Growth from service:
Now, my goal is to serve. I’ve lived a life of abundance, I’ve lived a life of nothing so many polarities. The beginning of growth is service. You can’t be of service until you know you’re enough. It starts with telling yourself, you’re enough.
TRUSTING LIFE & your Future Self
Why pursuing your passion is worth it:
You just have to trust your intuition, do what you love and money will come. If you do what you love, you will find a way to make money from it. It might take A LOT longer than you think. But it will be longer lasting.
What does your next five years look like?
I’ve given up on future planning because it’s never worked. I am so full of life that I’m stepping back. My life has become so full and so unique that I am naive to think that I can plan what’s next.
Don't settle for easy mediocre life:
Finding your own divinity
Sammy referred to this fable:
There is a Hindu legend about a time when all humans were gods, but they abused that divinity. They so abused it that Brahma, the chief god, decided to take it away from them and hide it where they would never find it again.
Where to hide it became the big question. The lesser gods were called into council to consider this question: “Where shall we hide humanity’s divinity?” The council said, “We will bury humanity’s divinity deep in the earth, but Brahma said, “No that will not do; one day they will dig down deep into the earth and will find it.”
Then they said, “We will sink their divinity into the deepest ocean.” Again Brahma replied, “No, not there, for they will learn to dive into the deepest waters, and search the ocean bed and find it.”
Then the lesser gods said, “We will take it to the top of the highest mountain and hide it there.” But again Brahma replied, “No, for eventually humans will climb every high mountain on earth; they will be sure some day to find it and take it up again.”
Then the lesser gods gave up and concluded, “We do not know where to hide it, for it seems there is no place on the earth or in the sea that humans will not eventually reach.” Then Brahma said, “Here is what we will do with humanity’s divinity. “We will hide it deep down in humans themselves; they will never think to look for it there.”
Ever since then, the legend concludes, humans have been going to and fro throughout the earth, climbing, digging, diving, exploring, and searching for something already within themselves.

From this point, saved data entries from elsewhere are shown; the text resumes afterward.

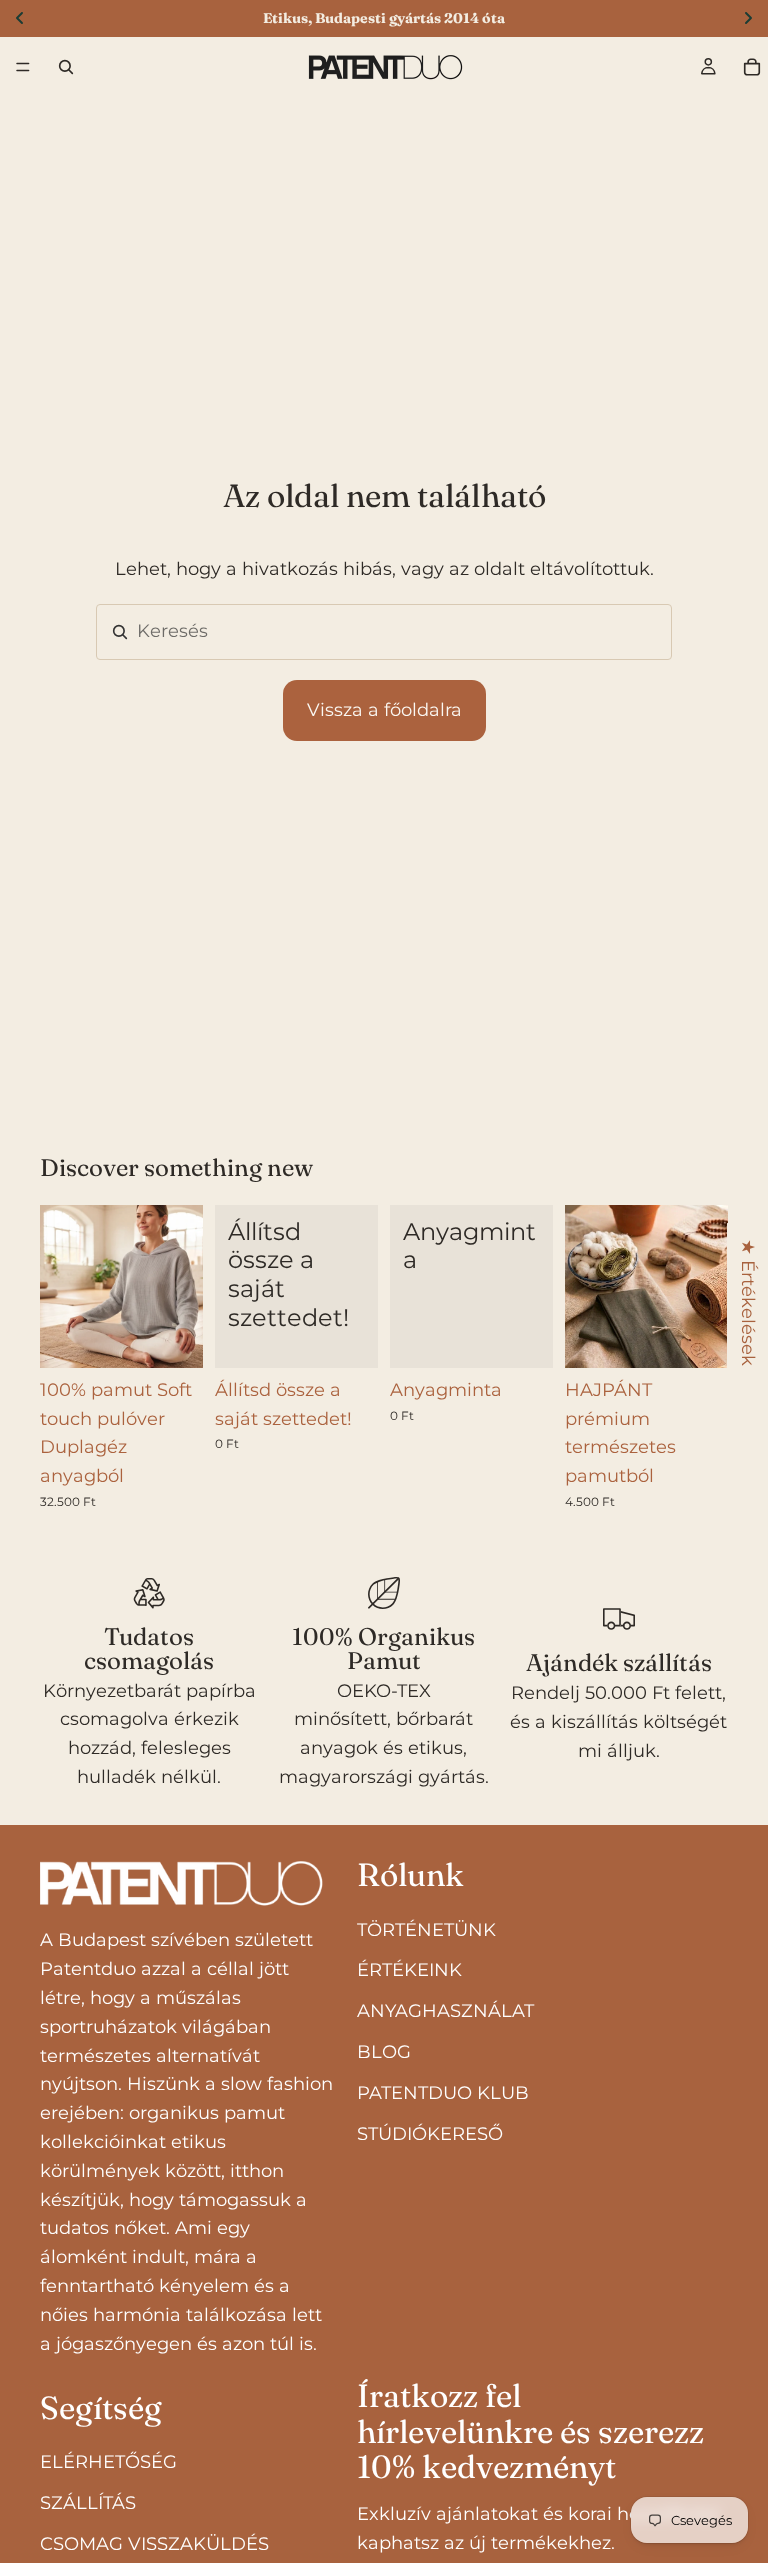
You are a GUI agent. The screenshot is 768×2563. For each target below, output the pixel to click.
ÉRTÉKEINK (409, 1971)
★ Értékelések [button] (748, 1302)
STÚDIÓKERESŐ (430, 2134)
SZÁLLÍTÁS (88, 2503)
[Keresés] (66, 67)
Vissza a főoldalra (384, 710)
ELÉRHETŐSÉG (108, 2462)
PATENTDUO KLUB (443, 2093)
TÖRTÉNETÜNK (426, 1930)
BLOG (384, 2052)
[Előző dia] (62, 1286)
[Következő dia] (181, 1286)
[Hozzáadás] (347, 1337)
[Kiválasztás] (697, 1337)
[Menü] (23, 67)
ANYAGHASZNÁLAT (445, 2011)
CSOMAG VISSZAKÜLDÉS (154, 2544)
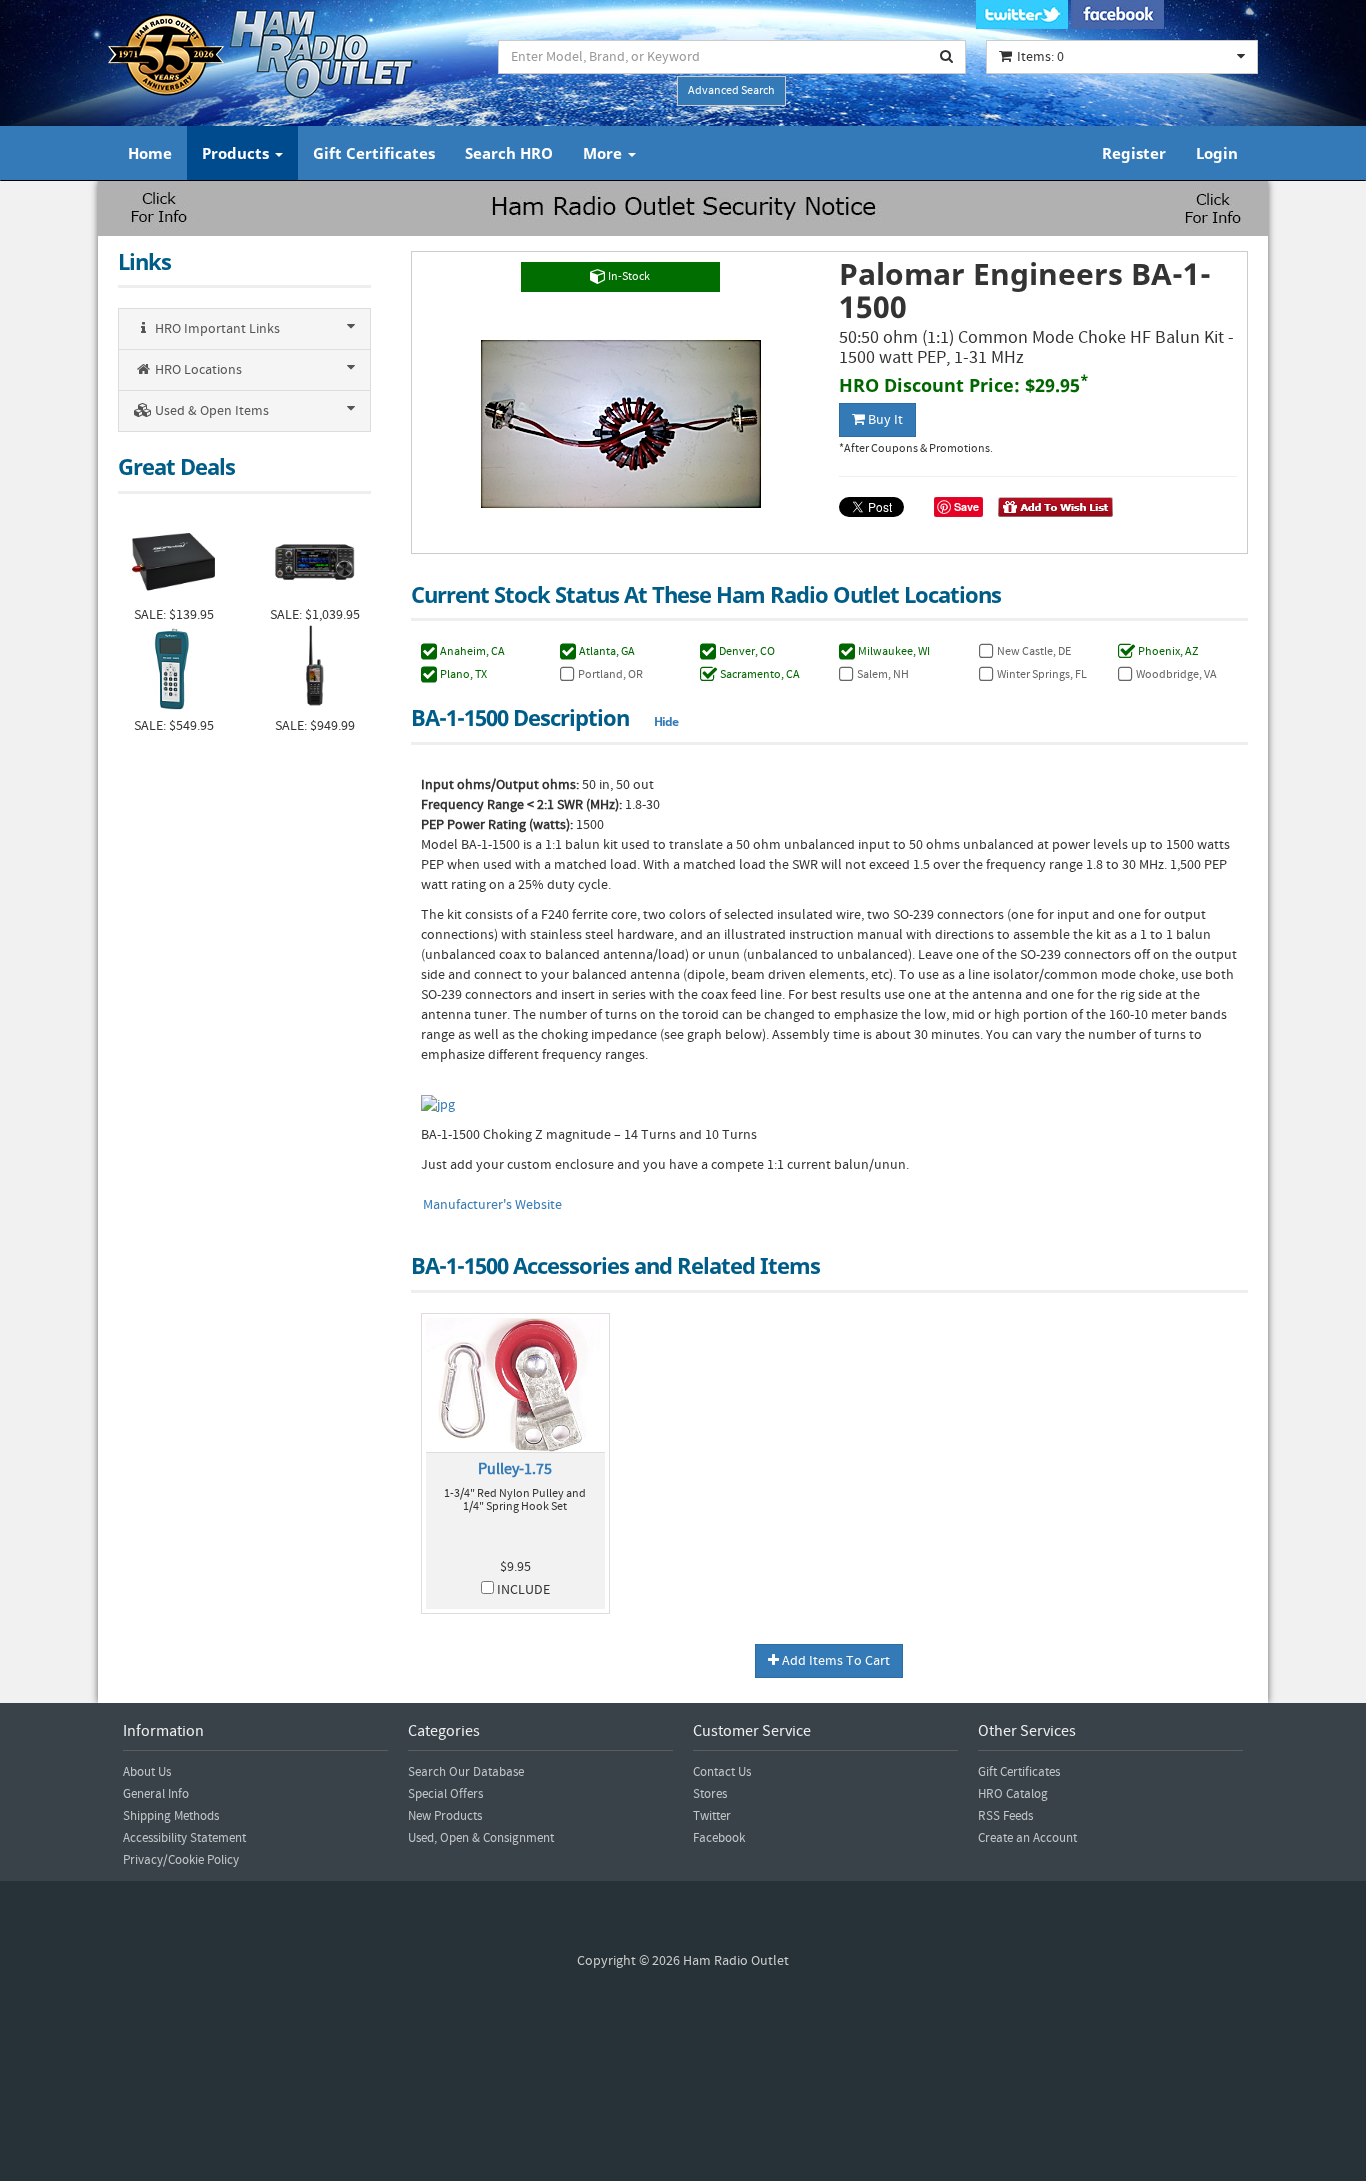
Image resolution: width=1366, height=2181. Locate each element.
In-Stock (628, 276)
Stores (710, 1794)
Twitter (712, 1816)
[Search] (947, 57)
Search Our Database (466, 1772)
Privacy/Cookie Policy (181, 1860)
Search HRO (509, 153)
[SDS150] (314, 670)
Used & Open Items (210, 411)
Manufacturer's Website (492, 1205)
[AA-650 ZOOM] (173, 670)
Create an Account (1027, 1838)
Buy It (884, 420)
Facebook (719, 1838)
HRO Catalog (1013, 1794)
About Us (147, 1772)
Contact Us (722, 1772)
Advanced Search (731, 90)
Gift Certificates (374, 153)
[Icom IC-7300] (314, 559)
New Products (445, 1816)
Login (1217, 153)
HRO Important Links (216, 329)
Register (1134, 153)
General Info (156, 1794)
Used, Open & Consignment (481, 1838)
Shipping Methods (171, 1816)
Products (237, 153)
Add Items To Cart (834, 1661)
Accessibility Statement (184, 1838)
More (604, 153)
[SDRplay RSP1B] (173, 559)
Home (150, 153)
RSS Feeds (1005, 1816)
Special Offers (445, 1794)
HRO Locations (197, 370)
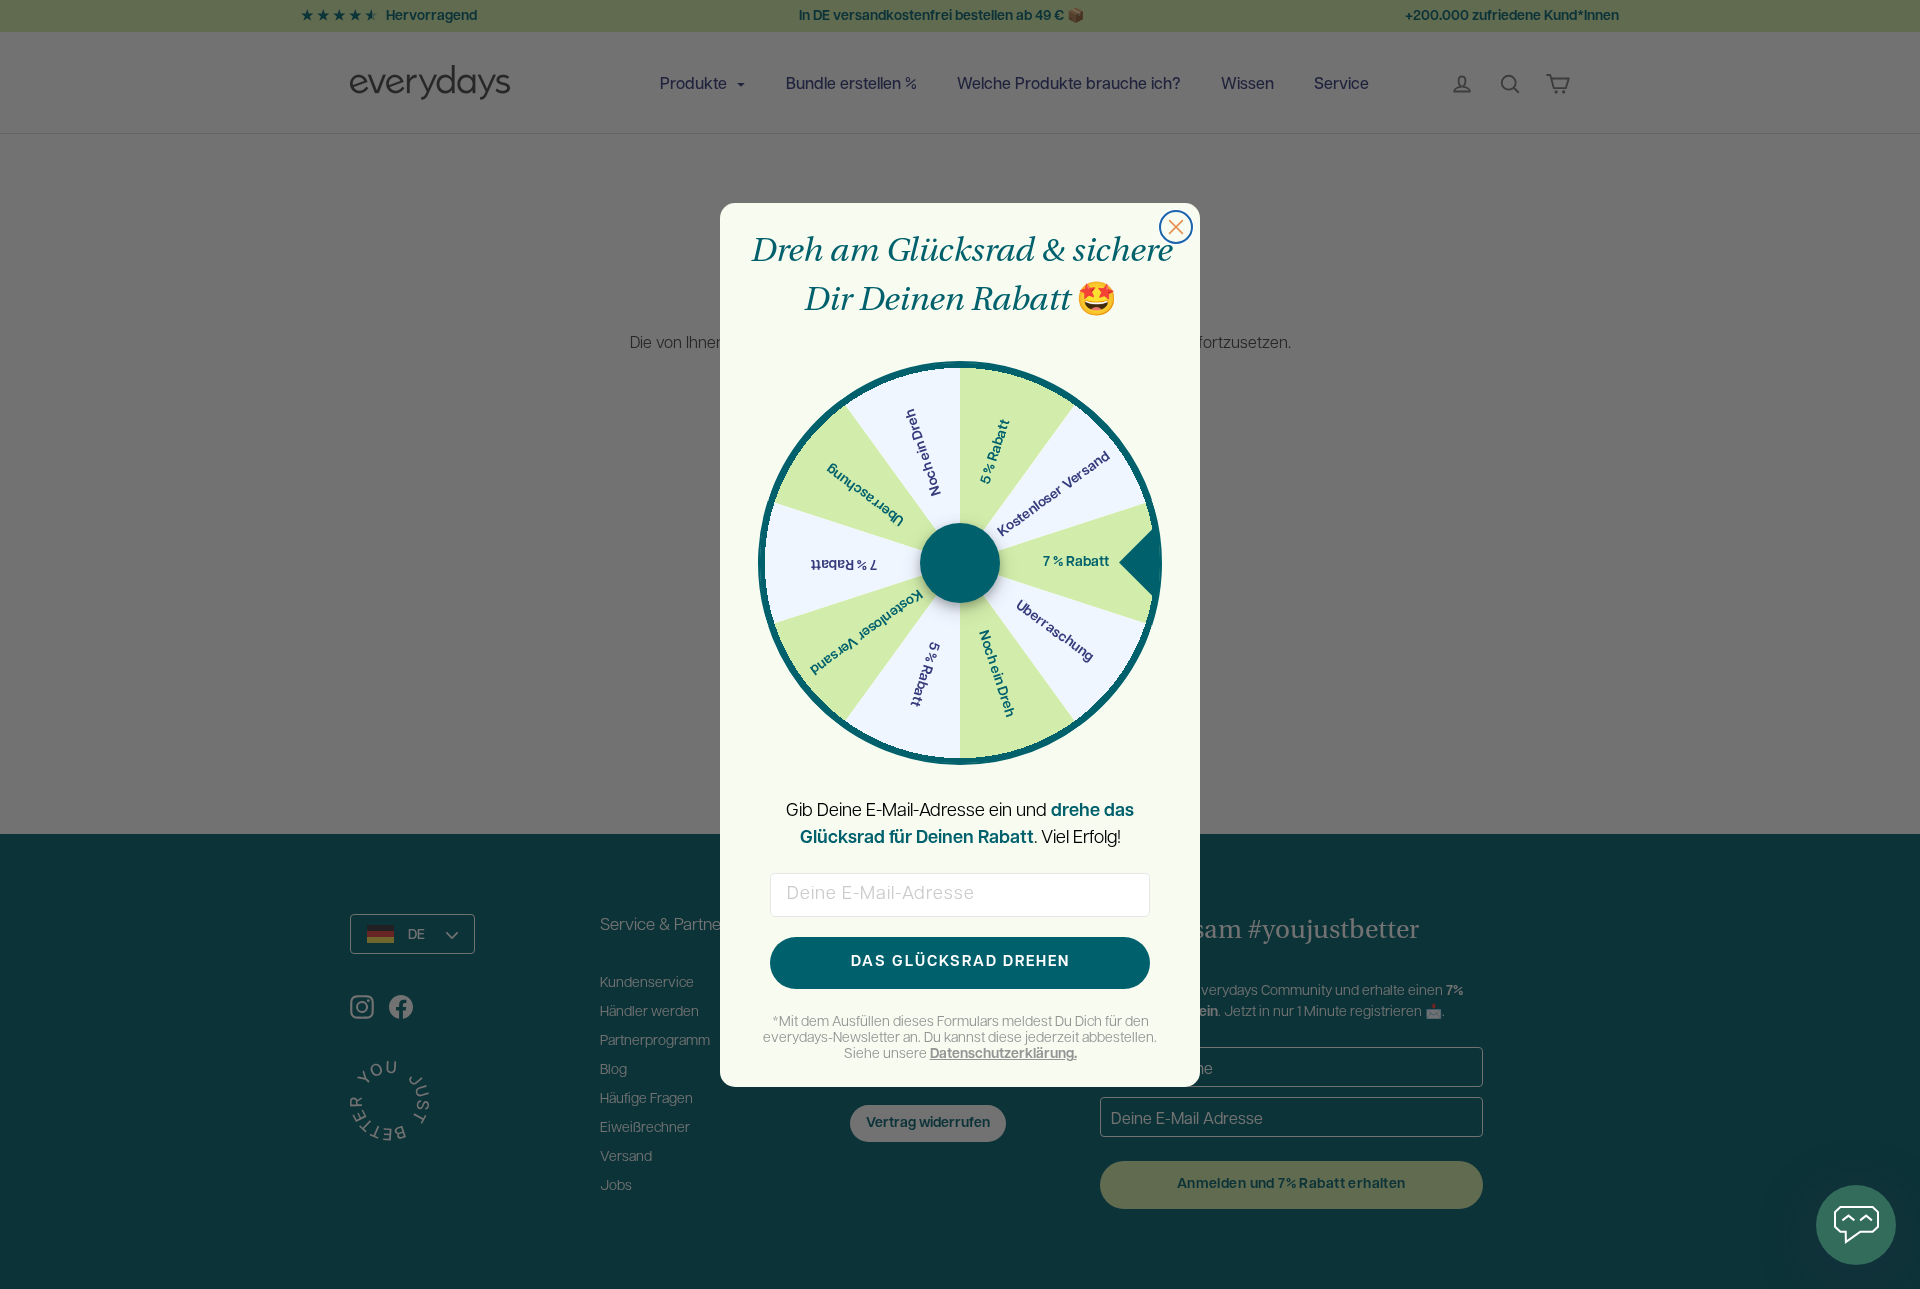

The divinity within humanity is still the best-kept secret of the ages.
What advice would you give to your 20 year old self?
There is perfection in timing. I think you learn what your meant to learn at the time when you can absorb it. And listen to your heart. I know the answers to everything I need to do, if I just shut the fuck up.
What is your definition of hacking life?
I think our duty on this earth is to fall so in love with who you are and your life, so that that life force flows onto others. That’s what I want to do. I don’t want to make people fall in love with me, I want them to fall in love with themselves.